Crude and multivariable linear regression models were used to determine the impact of higher maternal antibody titers, at the time of delivery, on infant vaccine response at specified time points. The multivariable model adjusts for birth weight, gestational age (determined from date of last menstrual period as reported by pregnant mothers) and gender. All infants who received at least 2 doses of DTwP vaccine were included in this analysis. Both maternal and infant antibody concentrations were log2-transformed and maternal antibody titers were included in the model as a continuous variable. The regression coefficient, β, from this model and their 95%CIs were presented as the measure of association between infant antibody titers at the specified time point (birth, 6 weeks and 18 weeks) to maternal antibody titers at delivery. Where negative β regression coefficients imply that infant antibody titers decline with increasing maternal antibody levels at delivery, positive numbers imply that infant antibody titers increase with increasing maternal antibody levels at delivery and null values (β=0) imply no association between infant and maternal antibody titers at delivery. For comparison, sensitivity analysis was conducted using dichotomized (above and below median) maternal antibody titers keeping below median as the reference category.
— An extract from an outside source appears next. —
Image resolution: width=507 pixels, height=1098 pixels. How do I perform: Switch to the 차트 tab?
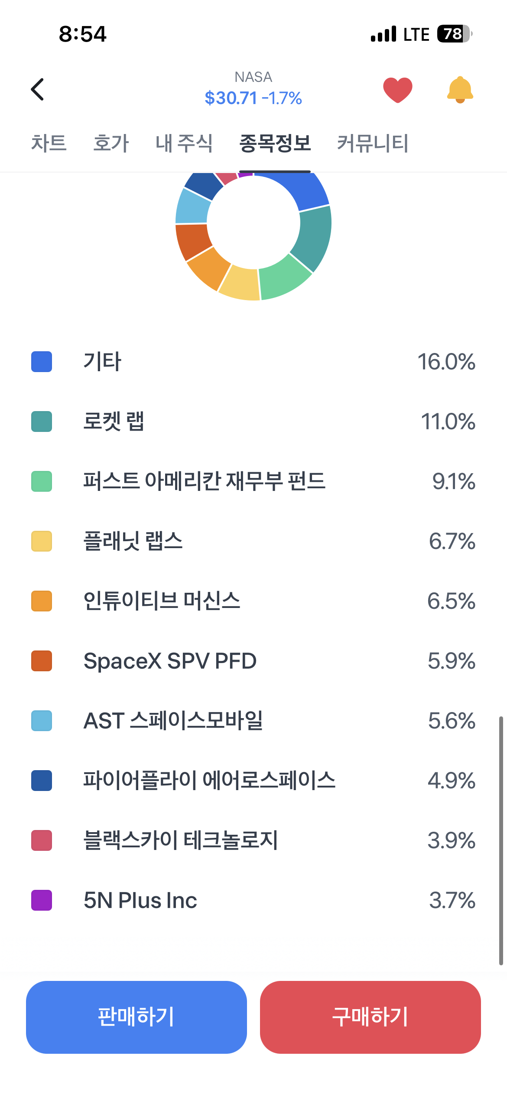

Approval from Ethical Review Committee/Institutional Review Boards of the AKU, Emory University, and Centers for Disease Control Prevention as well as written informed consent from the study subjects, was obtained before commencement of this study.
3. Results
A total of 261 healthy, pregnant women in their third trimester of pregnancy met the eligibility criteria and were included in the current study. Serum samples for serologic analysis were collected from 219/261 (83.9%) pregnant women within 72 h of delivery. Table 1 summarizes the baseline maternal characteristics of the pregnant women in our study cohort. Maternal age was 26 years, on average with almost two-thirds of mothers having no formal education. Approximately 3% of the mothers were underweight (BMI < 18.5) and only 2% were hypertensive at the time of enrollment.
Table1.
Baseline maternal characteristics of pregnant women in the study.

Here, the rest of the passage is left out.